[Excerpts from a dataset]
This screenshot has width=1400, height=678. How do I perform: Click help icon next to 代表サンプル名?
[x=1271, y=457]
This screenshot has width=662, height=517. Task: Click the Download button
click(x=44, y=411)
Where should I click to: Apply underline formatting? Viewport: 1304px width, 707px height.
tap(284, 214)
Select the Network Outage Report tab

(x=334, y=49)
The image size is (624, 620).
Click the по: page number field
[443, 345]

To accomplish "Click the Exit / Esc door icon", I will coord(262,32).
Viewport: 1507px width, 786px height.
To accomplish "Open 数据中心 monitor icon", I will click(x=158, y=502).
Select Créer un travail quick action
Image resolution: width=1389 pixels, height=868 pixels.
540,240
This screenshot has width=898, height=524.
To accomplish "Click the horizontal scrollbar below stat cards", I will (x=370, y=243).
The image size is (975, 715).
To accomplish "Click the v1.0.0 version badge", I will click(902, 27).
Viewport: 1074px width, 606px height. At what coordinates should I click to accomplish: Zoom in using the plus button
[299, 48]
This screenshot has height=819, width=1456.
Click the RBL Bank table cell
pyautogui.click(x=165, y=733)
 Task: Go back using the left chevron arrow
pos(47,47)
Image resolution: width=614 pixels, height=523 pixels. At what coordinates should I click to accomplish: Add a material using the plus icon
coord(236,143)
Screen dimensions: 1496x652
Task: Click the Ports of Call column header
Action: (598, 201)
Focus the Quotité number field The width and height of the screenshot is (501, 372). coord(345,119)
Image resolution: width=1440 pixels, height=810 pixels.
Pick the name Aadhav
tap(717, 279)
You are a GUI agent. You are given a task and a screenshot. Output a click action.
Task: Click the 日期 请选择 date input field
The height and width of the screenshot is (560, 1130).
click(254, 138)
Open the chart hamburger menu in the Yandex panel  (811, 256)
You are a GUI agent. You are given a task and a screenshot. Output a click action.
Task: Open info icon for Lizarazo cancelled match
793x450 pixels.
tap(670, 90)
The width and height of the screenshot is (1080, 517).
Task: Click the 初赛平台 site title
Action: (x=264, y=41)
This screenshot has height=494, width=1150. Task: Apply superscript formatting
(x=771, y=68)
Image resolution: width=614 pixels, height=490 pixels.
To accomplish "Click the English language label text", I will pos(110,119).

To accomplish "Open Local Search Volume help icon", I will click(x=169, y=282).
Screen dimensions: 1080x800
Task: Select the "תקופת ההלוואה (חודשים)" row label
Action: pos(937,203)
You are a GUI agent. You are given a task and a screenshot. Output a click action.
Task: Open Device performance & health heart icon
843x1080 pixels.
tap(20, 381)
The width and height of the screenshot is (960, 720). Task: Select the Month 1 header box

* _TASK REQUIREMENTS_
All of the entries above must be output word for word.

* _SOLVED EXERCISE_
This screenshot has width=1400, height=678. How do I perform: Click help icon next to 代表サンプル名?
[x=1271, y=457]
This screenshot has width=662, height=517. Task: Click the Download button
click(x=44, y=411)
Where should I click to: Apply underline formatting? Viewport: 1304px width, 707px height.
tap(284, 214)
Select the Network Outage Report tab

(x=334, y=49)
The image size is (624, 620).
Click the по: page number field
[443, 345]

To accomplish "Click the Exit / Esc door icon", I will coord(262,32).
Viewport: 1507px width, 786px height.
To accomplish "Open 数据中心 monitor icon", I will click(x=158, y=502).
Select Créer un travail quick action
Image resolution: width=1389 pixels, height=868 pixels.
540,240
This screenshot has width=898, height=524.
To accomplish "Click the horizontal scrollbar below stat cards", I will (x=370, y=243).
The image size is (975, 715).
To accomplish "Click the v1.0.0 version badge", I will click(902, 27).
Viewport: 1074px width, 606px height. At what coordinates should I click to accomplish: Zoom in using the plus button
[299, 48]
This screenshot has height=819, width=1456.
Click the RBL Bank table cell
pyautogui.click(x=165, y=733)
 Task: Go back using the left chevron arrow
pos(47,47)
Image resolution: width=614 pixels, height=523 pixels. At what coordinates should I click to accomplish: Add a material using the plus icon
coord(236,143)
Screen dimensions: 1496x652
Task: Click the Ports of Call column header
Action: (598, 201)
Focus the Quotité number field The width and height of the screenshot is (501, 372). coord(345,119)
Image resolution: width=1440 pixels, height=810 pixels.
Pick the name Aadhav
tap(717, 279)
You are a GUI agent. You are given a task and a screenshot. Output a click action.
Task: Click the 日期 请选择 date input field
The height and width of the screenshot is (560, 1130).
click(254, 138)
Open the chart hamburger menu in the Yandex panel  (811, 256)
You are a GUI agent. You are given a task and a screenshot. Output a click action.
Task: Open info icon for Lizarazo cancelled match
793x450 pixels.
tap(670, 90)
The width and height of the screenshot is (1080, 517).
Task: Click the 初赛平台 site title
Action: (x=264, y=41)
This screenshot has height=494, width=1150. Task: Apply superscript formatting
(x=771, y=68)
Image resolution: width=614 pixels, height=490 pixels.
To accomplish "Click the English language label text", I will pos(110,119).

To accomplish "Open Local Search Volume help icon", I will click(x=169, y=282).
Screen dimensions: 1080x800
Task: Select the "תקופת ההלוואה (חודשים)" row label
Action: pos(937,203)
You are a GUI agent. You are given a task and a screenshot. Output a click action.
Task: Open Device performance & health heart icon
843x1080 pixels.
tap(20, 381)
The width and height of the screenshot is (960, 720). Task: Select the Month 1 header box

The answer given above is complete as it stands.